_SUPPLIED TEXT_
The term “shadow IT,” which refers to technologies that are adopted without the involvement of IT, invokes a different reaction depending on who you ask. The IT department might shudder, while developers may shrug it off as a necessary shortcut to achieving agile workflows.
To close this gap in sentiment, companies have worked hard in recent years to increase awareness on both sides — developers have learned more about the security risks of going outside the IT lines, while IT has learned more about how to deliver tools and processes that match developers’ needs.
Today, we must have a similar conversation on a related topic: how to handle shadow data management. Left unchecked, this is an issue that will create many headaches, ranging from security vulnerabilities to inadequate return on investment (ROI) for AI projects.
What Is Shadow Data Management?
The Root Causes of Shadow Data Management
Shadow data management happens whenever data scientists or analysts copy data from the primary, IT-approved database to run analysis with their own tools in their own environments — many of which have not gone through the rigor of IT approvals. Shadow data management carries many of the same risks as shadow IT (like increased attack vectors or disrupted workflows), and also amplifies a company’s liability if sensitive user information is included in the “shadow” data set.

_DATA BLOCK_
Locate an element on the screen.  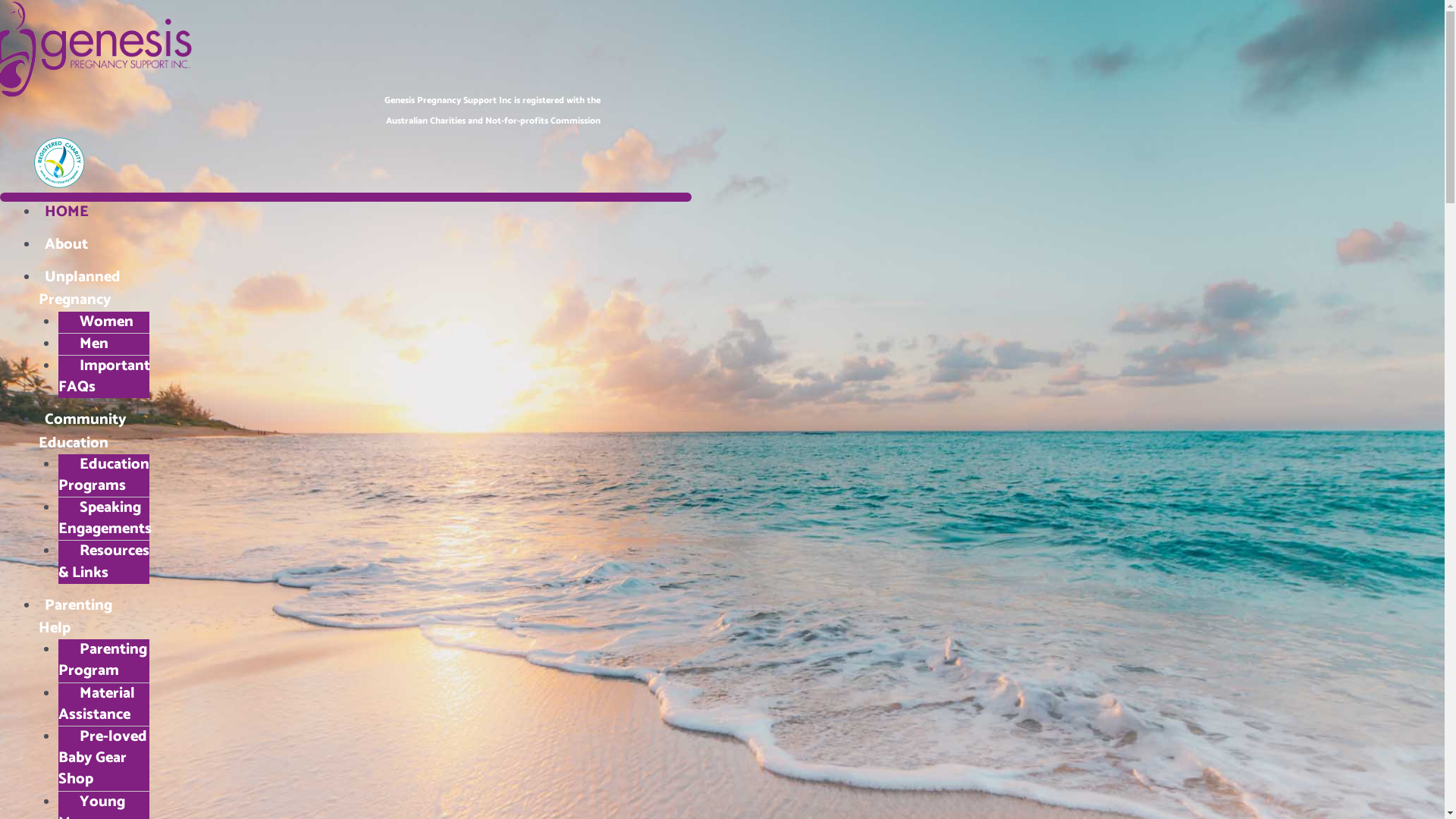
'Education is located at coordinates (102, 474).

_PROBLEMS TO SOLVE_
1 – Answer these questions from the shadow data management text, one per line:
(a) What does the term "shadow IT" refer to?
(b) Left unchecked, what range of problems will shadow data management create?
(c) When does shadow data management happen?
2 – Summarize the shadow data management text in two sentences.
3 – Print the shadow data management text from "To close this" up to and including "for AI projects.".

_WORKED SOLUTIONS_
1 –
(a) Technologies that are adopted without the involvement of IT.
(b) Problems ranging from security vulnerabilities to inadequate return on investment (ROI) for AI projects.
(c) Whenever data scientists or analysts copy data from the primary, IT-approved database to run analysis with their own tools in their own environments.

2 – Companies have worked to close the gap between how IT and developers view shadow IT, and a similar conversation is now needed about shadow data management. It happens when data scientists or analysts copy data from the IT-approved database into their own tools and environments, which carries risks like those of shadow IT and increases liability if sensitive user information is included.

3 –
To close this gap in sentiment, companies have worked hard in recent years to increase awareness on both sides — developers have learned more about the security risks of going outside the IT lines, while IT has learned more about how to deliver tools and processes that match developers’ needs.
Today, we must have a similar conversation on a related topic: how to handle shadow data management. Left unchecked, this is an issue that will create many headaches, ranging from security vulnerabilities to inadequate return on investment (ROI) for AI projects.